A faint chirping sound arose behind Elinor, but when she turned around there was no one to be seen but Sugar, listening to Orpheus's voice with a bewildered expression on his face. "Tudur tried to resist the enchanting strains, but finally, throwing his cap inthe air and shouting, 'Now for it, then, play away, old devil!' he joined in."

The fiddling grew shriller and shriller, and when Elinor turned around this time she saw a man standing in her library, surrounded by small creatures dressed in leaves and prancing around on his bare feet like a dancing bear, while a step or so away a tiny little thing with a bellflower on its head was playing a fiddle hardly larger than an acorn.

"Immediately, a pair of horns appeared on the fiddler's head and a tail sprouted from beneath his coat!" Orpheus let his voice swell until he was almost singing. "The dancing sprites turned into goats, dogs, cats, and foxes, and they and Tudur spun around in a dizzying frenzy."

Elinor pressed her hands to her mouth. There they were, emerging from behind the armchair, leaping over the stacks of books, dancing on the open pages with their muddy hooves. The dog jumped up and barked at them.

"Stop it!" Elinor cried to Orpheus. "Stop it at once!"

He closed the book with a triumphant smile.

"Chase them out into the garden!" he told Sugar, who was standing there transfixed. Confused, the man groped his way over to the door, opened it – and let the whole troop dance past him, fiddling, screeching, barking, bleating, on down Elinor's corridor and past her bedroom, until the noise gradually died away.

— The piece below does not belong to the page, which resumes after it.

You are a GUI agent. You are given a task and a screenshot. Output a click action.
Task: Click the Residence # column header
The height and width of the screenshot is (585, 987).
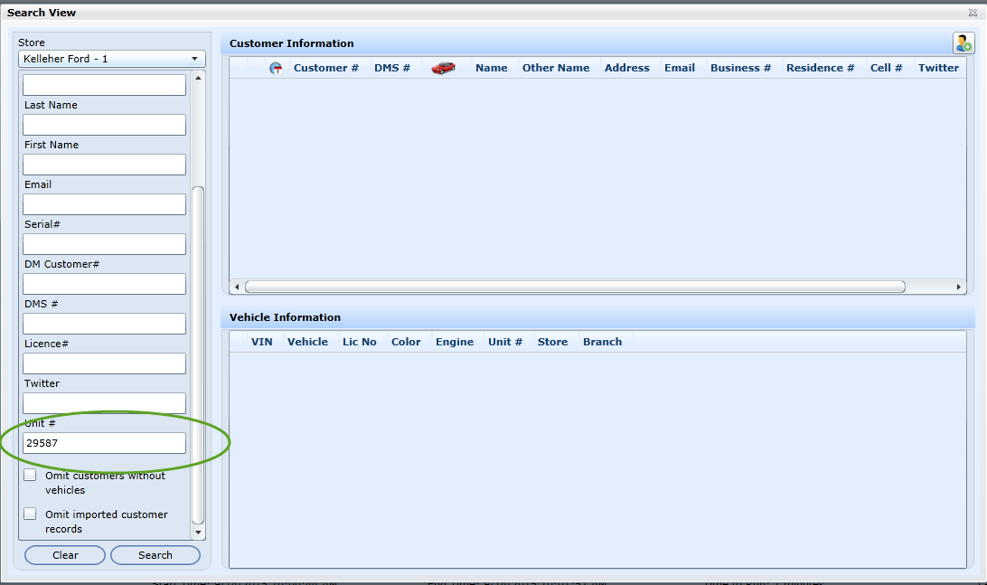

"No one," repeated Orpheus, and now there was not the smallest trace of a smile to be seen on his round face, "no one can teach Orpheus anything about the art of reading. And did you notice? Nothing disappeared! Maybe a few bookworms if there are any in your library, maybe a couple of flies…"

"Maybe a couple of motorists down on the road," added Elinor in a hoarse voice, but unfortunately there was no hiding the fact that she was impressed.

"Maybe!" said Orpheus, carelessly shrugging his round shoulders. "But that wouldn't make any difference to my mastery, would it? And now I hope you understand something about the art of cooking, because I'm sick and tired of what Sugar serves up. And I'm hungry. I'm always hungry when I've been reading aloud."

"Cooking?" Elinor practically choked on her rage. "You expect me to act as your cook in my own house?"

"Well, of course. Make yourself useful. Or do you want to give Sugar the idea that you and your stammering friend are superfluous to requirements? He's in a bad mood, anyway, because he hasn't yet found anything worth stealing in your house. No, we really don't want to put any stupid notions into his head, do we?"

Elinor took a deep breath and tried to control her trembling knees. "No. No, we don't," she said, turned – and went into the kitchen.